Escape the rat race in Madison

No, you haven’t driven onto the set of It’s A Wonderful Life or ‘Leave It To Beaver.’ You’ve just entered Madison, Ga,. says my boyfriend, Jon, when I open my eyes and look out the window at the town’s dusty antique stores and quaint, old houses. But I soon discovered that although this small Georgia town is a picturesque piece of Americana, it is also something of a cultural center, a place where the arts are alive and infused with blue blood money.
The Madison Morgantown Cultural Center, housed in a renovated school building built in the late 1800s, was established by the Morgantown Foundation 25 years ago, and next July it will mount a “Best of” exhibition, a retrospective of the various artists featured by the Center in celebration of its 25th anniversary.
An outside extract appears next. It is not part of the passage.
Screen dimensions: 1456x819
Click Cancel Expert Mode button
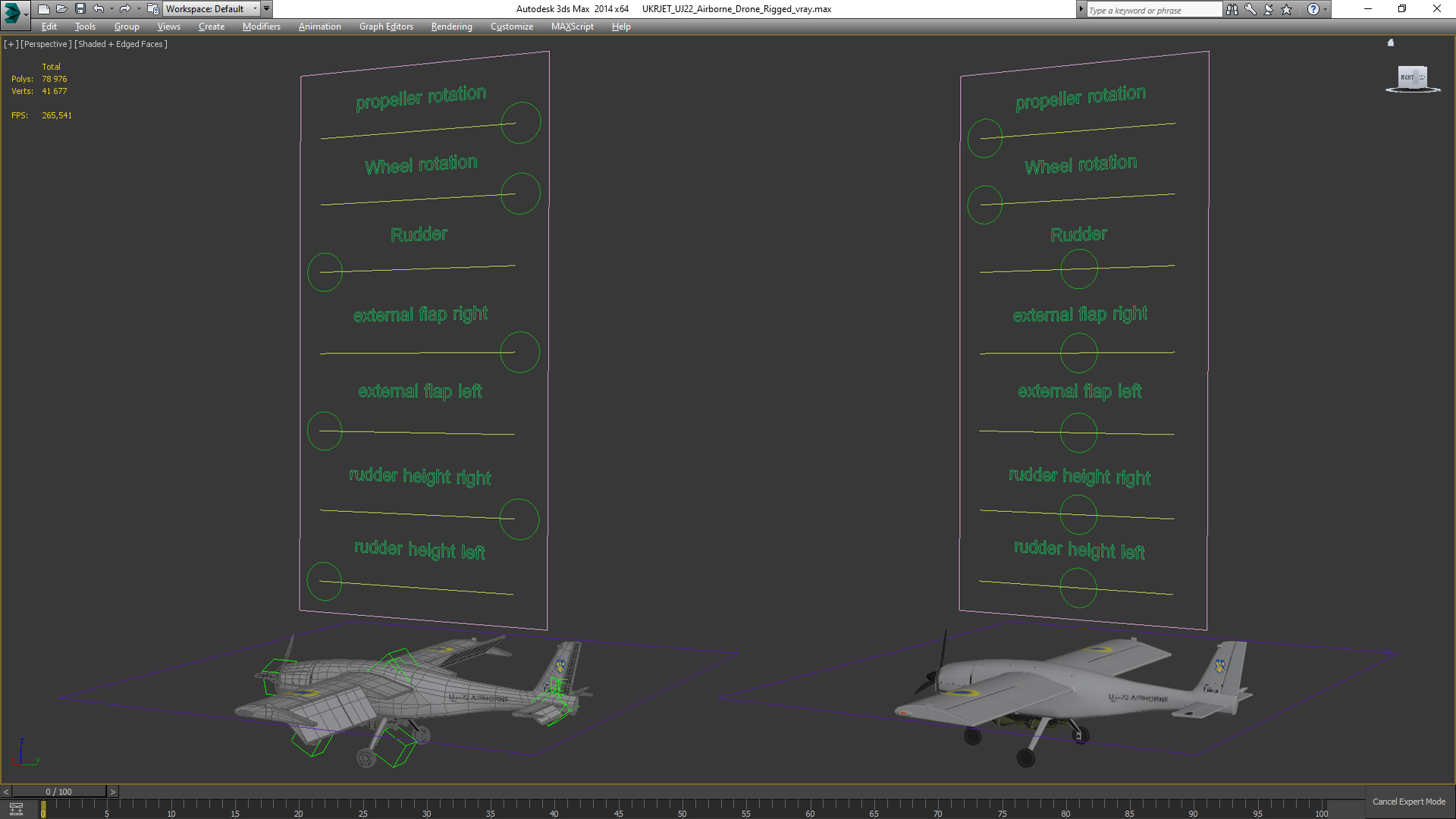pyautogui.click(x=1408, y=802)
Today, however, the Center’s galleries are echoing with activity: Luo Shi-Wu, a watercolor painter and calligrapher from southeast China — a region known, curiously enough, for its peaches, peanuts and red clay — is busy hanging his show, which will be up until Oct. 22. As tall as he is quiet, he nods and ducks his head in a wordless greeting as we say hello.
That night we will return for the opening of Luo Shi-Wu’s show, Observing Harmony, but, for the moment, I stand in front of three scrolls titled “Ink and Rice.” In these, Wu’s brush strokes are broad, deliberate and serene; I am reminded of the rounded belly of a woman with child. And, indeed, there is a contemplative nature and an almost palpable sense of ch’I, or life force, about Luo’s paintings. According to Luo, his work draws heavily upon Taoist philosophies, in which the subject and object are blurred.
After touring briefly through the various galleries of Wu’s work, we head “downtown” to check into our bed-and-breakfast, the Brady Inn. A quiet, reclusive place to stay, the thick, high walls must have witnessed a great many births and deaths in the Brady family. We poke around and realize that we have the place to ourselves — free range over the TV, den, industrial-sized kitchen (stocked with fresh peaches and Coca-cola), dining room and clawfoot bathtub — that is, until later that night, when another couple will show up and check into their room.
Besides the Morgantown Cultural Center and the various denominations of churches, the town square is the hub of social activity and human commerce. In the way of restaurants, there’s Amici’s for pizza, the Chop House for steak and seafood and Marlowe’s, which recently opened. For the most part, though, we stay in our room, except to venture out for Wu’s opening, to raid the kitchen and watch old episodes of “Dr. Who.” It seems the only interference from the outside world is the chatty inn keeper who, in the morning, serves up a fine breakfast, complete with coffee, toast, scrambled eggs, bacon, grits and coffee, even though we sleep in so late she says she’d given us up for dead.
Perhaps what’s best about Madison is just that: It’s a pleasant, quiet town, where no news is good news. However, if you bore easily, the Hard Labor State Park is nearby, as is Lake Oconee, as well as access to horseback riding and trail rides, hiking and golf; Madison is bordered by four major golf communities. It’s also a short drive in the country from Athens, and, if you discover you’re terrified by the din of uninterrupted silence, it’s only an hour and 20 minutes back to Atlanta and its incessant murmur of the downtown connector.